A large number of the proposals we were considering had “new media” components to them– videos to be placed on youTube and the like, web sites with informative descriptions of physics topics, blogs about physics, and so on. One of the things we argued about at length is how to measure the impact of these sorts of items. The obvious metric would be something like the number of times the video got played on YouTube, or the number of hits a web site gets, but then it’s damnably difficult to agree on a number that would constitute success.
Let’s say you put together a video about physics, such as this one of me talking to my dog about the Many-Worlds Interpretation of quantum mechanics:
How many people have to watch this for me to call it a successful example of physics outreach to the general public?
At the time of this writing, that video has been viewed 380 times. Now, on the one hand, you could compare this to the total viewership for YouTube videos that “go viral,” like the LHC Rap, which has drawn more than 6,000,000 views to date. In which case, you would consider my little video a dismal failure.
But then, is that really an appropriate standard to set? Trying to get a video to go viral is a little like trying to find the Higgs Boson by sitting in your room and waiting for a passing cosmic ray to create one. It might happen– there are lots of cosmic rays, and many of them have enough energy to make a Higgs– but it wouldn’t be a great basis for a research program. Viral videos are, more or less by definition, random and unpredictable, so it seems a little unfair to consider something a failure because it didn’t manage a wildly unlikely achievement.
A more realistic standard might be to ask how many people are being reached by this that wouldn’t’ve been reached some other way. For example, you could note that 380 people viewing this video would be close to 70% of an entering class at Union, which is at least three times as many people as I could reasonably expect to teach in the course of my day job. I use this sort of standard a lot when I talk about traffic to the blog— as I note in that post, the average daily number of pageviews for this blog last year was larger than the enrollment of Union, so it’s reaching out to a much bigger audience than I have via my teaching. And that audience is global– I get hits from all around the world.
This does lead to some local variation in standards.

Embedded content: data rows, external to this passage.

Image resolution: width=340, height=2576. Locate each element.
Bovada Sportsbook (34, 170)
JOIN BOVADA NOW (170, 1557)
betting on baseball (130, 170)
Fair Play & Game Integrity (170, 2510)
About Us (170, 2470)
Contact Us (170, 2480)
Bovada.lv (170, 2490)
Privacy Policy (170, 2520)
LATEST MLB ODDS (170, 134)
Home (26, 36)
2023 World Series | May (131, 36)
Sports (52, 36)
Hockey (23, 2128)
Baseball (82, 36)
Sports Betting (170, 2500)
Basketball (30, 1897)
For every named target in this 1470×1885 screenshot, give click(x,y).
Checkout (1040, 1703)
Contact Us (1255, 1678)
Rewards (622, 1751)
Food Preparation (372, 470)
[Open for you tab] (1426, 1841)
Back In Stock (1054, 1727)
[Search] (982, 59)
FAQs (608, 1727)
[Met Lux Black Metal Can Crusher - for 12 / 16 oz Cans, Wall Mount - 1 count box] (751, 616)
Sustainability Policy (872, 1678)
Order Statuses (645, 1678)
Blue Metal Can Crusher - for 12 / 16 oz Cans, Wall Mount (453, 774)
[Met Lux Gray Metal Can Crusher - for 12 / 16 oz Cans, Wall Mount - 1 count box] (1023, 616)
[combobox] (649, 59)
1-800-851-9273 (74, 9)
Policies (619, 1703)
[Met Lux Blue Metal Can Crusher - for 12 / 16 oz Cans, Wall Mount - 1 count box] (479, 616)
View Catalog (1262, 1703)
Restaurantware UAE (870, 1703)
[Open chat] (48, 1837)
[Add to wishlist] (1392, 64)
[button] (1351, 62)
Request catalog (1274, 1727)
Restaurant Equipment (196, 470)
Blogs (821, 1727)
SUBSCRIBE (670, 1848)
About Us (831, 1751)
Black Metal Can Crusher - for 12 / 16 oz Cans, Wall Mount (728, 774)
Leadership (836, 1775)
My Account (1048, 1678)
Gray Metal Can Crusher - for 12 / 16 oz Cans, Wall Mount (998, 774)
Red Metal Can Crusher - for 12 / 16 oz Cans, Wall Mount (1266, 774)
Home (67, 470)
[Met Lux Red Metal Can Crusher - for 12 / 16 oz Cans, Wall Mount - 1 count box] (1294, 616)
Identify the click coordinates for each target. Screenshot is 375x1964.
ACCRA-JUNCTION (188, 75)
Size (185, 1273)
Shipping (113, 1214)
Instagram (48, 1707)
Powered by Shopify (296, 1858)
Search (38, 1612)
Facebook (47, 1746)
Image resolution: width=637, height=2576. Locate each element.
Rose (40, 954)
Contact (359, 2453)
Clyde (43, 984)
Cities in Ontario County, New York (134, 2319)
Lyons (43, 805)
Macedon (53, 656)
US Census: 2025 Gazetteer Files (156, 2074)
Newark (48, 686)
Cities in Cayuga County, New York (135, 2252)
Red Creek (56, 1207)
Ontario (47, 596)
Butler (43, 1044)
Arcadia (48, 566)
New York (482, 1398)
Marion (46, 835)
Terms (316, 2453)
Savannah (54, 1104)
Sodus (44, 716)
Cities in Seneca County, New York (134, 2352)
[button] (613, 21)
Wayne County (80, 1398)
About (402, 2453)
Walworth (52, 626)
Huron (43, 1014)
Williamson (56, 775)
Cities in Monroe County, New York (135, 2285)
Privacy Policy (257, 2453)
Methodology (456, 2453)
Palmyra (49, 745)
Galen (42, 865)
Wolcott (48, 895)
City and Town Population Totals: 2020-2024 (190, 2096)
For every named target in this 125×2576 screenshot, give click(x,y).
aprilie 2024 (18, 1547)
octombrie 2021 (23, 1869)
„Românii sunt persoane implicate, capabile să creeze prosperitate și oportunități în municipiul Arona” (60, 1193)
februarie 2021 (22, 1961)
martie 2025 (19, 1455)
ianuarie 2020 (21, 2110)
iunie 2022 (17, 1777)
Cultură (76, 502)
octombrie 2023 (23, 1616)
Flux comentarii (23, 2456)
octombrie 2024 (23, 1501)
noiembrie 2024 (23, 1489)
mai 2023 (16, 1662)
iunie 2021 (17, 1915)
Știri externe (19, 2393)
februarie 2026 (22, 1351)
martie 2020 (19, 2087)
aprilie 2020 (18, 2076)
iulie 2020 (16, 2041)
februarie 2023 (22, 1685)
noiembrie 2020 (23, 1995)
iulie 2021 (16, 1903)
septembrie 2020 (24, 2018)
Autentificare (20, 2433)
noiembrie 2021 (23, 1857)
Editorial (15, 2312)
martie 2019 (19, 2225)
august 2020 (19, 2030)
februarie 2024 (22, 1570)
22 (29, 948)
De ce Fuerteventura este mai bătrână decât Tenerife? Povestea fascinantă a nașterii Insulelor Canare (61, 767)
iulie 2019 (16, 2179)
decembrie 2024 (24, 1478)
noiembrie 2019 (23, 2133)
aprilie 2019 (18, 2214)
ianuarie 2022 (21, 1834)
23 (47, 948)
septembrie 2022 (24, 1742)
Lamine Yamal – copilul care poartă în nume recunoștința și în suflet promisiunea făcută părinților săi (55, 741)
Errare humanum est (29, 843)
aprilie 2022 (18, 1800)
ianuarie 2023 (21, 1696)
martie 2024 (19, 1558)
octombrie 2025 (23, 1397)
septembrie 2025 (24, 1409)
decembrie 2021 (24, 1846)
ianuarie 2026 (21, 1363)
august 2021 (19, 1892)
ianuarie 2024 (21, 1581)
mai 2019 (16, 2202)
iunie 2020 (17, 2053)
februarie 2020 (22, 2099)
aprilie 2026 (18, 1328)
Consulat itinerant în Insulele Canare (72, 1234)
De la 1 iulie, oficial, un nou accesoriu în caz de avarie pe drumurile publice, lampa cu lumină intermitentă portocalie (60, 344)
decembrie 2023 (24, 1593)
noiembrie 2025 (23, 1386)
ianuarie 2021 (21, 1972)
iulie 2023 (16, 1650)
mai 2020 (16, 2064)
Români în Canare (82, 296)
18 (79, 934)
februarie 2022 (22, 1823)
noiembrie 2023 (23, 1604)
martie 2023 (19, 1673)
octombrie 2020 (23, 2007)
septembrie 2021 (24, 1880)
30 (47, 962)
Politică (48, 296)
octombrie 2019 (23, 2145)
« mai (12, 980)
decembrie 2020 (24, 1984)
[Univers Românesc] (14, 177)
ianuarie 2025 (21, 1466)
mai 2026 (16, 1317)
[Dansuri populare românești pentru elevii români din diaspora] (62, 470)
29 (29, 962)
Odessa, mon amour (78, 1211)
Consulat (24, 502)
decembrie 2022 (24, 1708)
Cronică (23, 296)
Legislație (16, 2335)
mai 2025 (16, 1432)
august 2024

For example, in another discussion I noted that Sean Carroll’s talk here drew 100+ people, and one of the other members replied “A hundred people is nothing!” Which might be true, at a state university with a student population of 10,000+, but it’s very good for a science talk at a small liberal arts college. I don’t think there’s any other metric that’s dramatically better, though.
the only other standard that really comes to mind is also a relative measure, namely “how well did this do relative to similar outreach efforts by the same people?” In which case, the video embedded above is a disappointment– my other two book-related videos have been viewed thousands of times, and the Bohr-Einstein puppet video has been viewed around 10,000 times, if you add up all the different versions. But that’s also subject to the viral effect– a large fraction of those 10,000 views came because John Scalzi linked to it from Whatever, which gets 50,000 readers a day. And it’s not remotely reasonable to expect John to promote anything and everything I put on YouTube.
So, in the end, I don’t have a solid idea for how to quantify the effect of outreach programs on the Internet. On the off chance that somebody else does have an idea, though, I’ll throw it out to my wild and worldly readers: What would you say is a reasonable standard for a successful outreach program?